== Questions ==
1. In the farmland investment article, rewrite the passage between "And while IVF" and "with other shareholders.", inclusive, changing "turnover" to "attrition".
2. According to the farmland investment article, how many acres of farmland had Iroquois Valley Farms bought as of year-end 2013?
3. Write a continuation of the farmland investment article, starting after its final sentence.

== Reading passage ==
-----
The organic food movement has gone from the realm of hippies and back-to-nature types to becoming mainstream and, perhaps, a long-term secular growth trend that investors can ride for healthy returns, let alone healthier food.

Many investors have already harvested bountiful gains by investing in the stocks of organic foods-related companies such as Whole Foods Market, the Hains Celestial Group and United Natural Foods. But accredited investors, through their financial advisors, can invest in this growing trend through a private equity offering that buys into organic farmland and provides a different risk/reward profile.

Iroquois Valley Farms LLC (IVF), which started in 2007 in Iroquois County, Illinois, invests directly in farmland and organic food production by helping established, midsize family farmers acquire more land. IVF buys the land and leases it to farmers through long-term tenancies—initially five years, with evergreen renewal options. As of year-end 2013, IVF had bought more than 1,850 acres of farmland in Illinois, Indiana, Michigan and New York for transition from conventional to organic production.

And IVF says it’s in growth mode, both in terms of its plans to diversify operations into other states and through an ongoing $6.9 million capital raise that, when completed, will double the equity size of the company and pad its wallet to buy more farmland.

For investors, IVF can be seen as a private equity or real estate play, or both. “We’re definitely considered an alternative investment,” says David Miller, co-founder and CEO of IVF, which is based in the Chicago suburb of Wilmette, Ill. “Few people have farmland in their portfolio mix. Farmland is positively correlated with inflation, has produced solid double-digit returns the past 10 years, and it’s less volatile than the S&P 500. It has a legitimate place in an asset allocation.”

IVF also markets its offering as an impact investment––the company is included in the ImpactAssets 50 database of impact investing firms, and is a certified B corporation, which denotes it meets standards of social and environmental performance, accountability and transparency.

The IVF team is passionate about its mission and the company’s model is intriguing, but investors should realize this is very much a long-term investment. For starters, investors need to stick around seven years before they get voting rights. “It gets people thinking longer-term,” Miller says.

And while IVF says an initial investment in its product in 2007 would’ve more than doubled five years later, the company doesn’t have a formal redemption structure (though that might change shortly). IVF executives say there has been very low turnover with few redemptions, and those were partial redemptions from still-extant positions that were facilitated via private transactions with other shareholders.
-----
(Stored dataset records)
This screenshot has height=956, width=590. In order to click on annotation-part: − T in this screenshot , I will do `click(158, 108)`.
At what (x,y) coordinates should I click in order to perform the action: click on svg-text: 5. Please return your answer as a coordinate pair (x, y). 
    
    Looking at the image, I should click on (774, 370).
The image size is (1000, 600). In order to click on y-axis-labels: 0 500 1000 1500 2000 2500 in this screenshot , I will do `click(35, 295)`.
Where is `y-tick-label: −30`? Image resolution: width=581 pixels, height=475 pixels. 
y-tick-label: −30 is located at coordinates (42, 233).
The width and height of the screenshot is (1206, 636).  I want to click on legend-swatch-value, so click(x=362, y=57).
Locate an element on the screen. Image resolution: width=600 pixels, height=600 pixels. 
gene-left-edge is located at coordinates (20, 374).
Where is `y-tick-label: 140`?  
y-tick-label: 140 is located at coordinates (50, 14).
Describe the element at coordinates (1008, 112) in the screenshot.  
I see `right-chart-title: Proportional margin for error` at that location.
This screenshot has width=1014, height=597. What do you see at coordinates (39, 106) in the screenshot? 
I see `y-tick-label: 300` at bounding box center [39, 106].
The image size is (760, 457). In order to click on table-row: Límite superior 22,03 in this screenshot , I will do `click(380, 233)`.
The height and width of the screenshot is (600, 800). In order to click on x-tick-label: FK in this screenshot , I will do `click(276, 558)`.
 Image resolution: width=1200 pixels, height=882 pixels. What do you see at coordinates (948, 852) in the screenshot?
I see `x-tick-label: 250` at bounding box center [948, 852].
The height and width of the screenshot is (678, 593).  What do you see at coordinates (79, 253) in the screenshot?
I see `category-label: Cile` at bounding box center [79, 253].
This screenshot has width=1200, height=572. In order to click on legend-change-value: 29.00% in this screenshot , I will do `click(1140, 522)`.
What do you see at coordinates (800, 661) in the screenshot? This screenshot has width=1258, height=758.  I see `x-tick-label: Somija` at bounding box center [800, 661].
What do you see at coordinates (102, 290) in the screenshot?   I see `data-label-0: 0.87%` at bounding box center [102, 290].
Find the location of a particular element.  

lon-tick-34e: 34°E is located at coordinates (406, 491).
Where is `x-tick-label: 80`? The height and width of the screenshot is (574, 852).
-----
== Answers to each task ==
1.
And while IVF says an initial investment in its product in 2007 would’ve more than doubled five years later, the company doesn’t have a formal redemption structure (though that might change shortly). IVF executives say there has been very low attrition with few redemptions, and those were partial redemptions from still-extant positions that were facilitated via private transactions with other shareholders.

2. More than 1,850 acres.

3.
“If an investor thinks they’re going to need liquidity, then we’re not a place where they should have their money,” Miller says.

Organic Growth
According to the U.S. Department of Agriculture, consumer demand for organically produced goods has steadily risen since the USDA created national standards for organic production and processing in 2002. Although demand dipped during the Great Recession as consumers opted for less-expensive, conventionally grown fare, the growth rate has rebounded since then and sales of organic products in 2012 jumped 11% over the prior year’s sales, to $28 billion, or more than 4% of total at-home food sales. Nonetheless, that growth rate trails the mid-teens growth rate seen from 2004 through 2007.

Meanwhile, the growth rate of certified organic cropland and pasture also stalled during the recession, but had rebounded to a record 5.4 million combined acres in 2011, according to the most recent USDA stats. That represents just a wee drop in the bucket of overall agricultural land in the U.S.

The USDA notes that U.S. producers of organic foodstuffs have been challenged to keep pace with growing consumer demand. And that’s where IVF comes in. “There’s definitely a shortage [of organic acreage] because we get calls from producers such as Stonyfield Farms looking for more product for dairy, and same with Chipotle for black beans and Seneca Foods for pumpkins,” Miller says. “They get in touch with us because that’s our focus. We’re seeing more demand, and every one of our farmers wants more land.”

IVF maintains a list of young farm families who are growing their sustainable farming business and want to lease or purchase more farmland. The company has done significant outreach to the sustainable agriculture community through conferences, where it meets farmers and creates word-of-mouth advertising.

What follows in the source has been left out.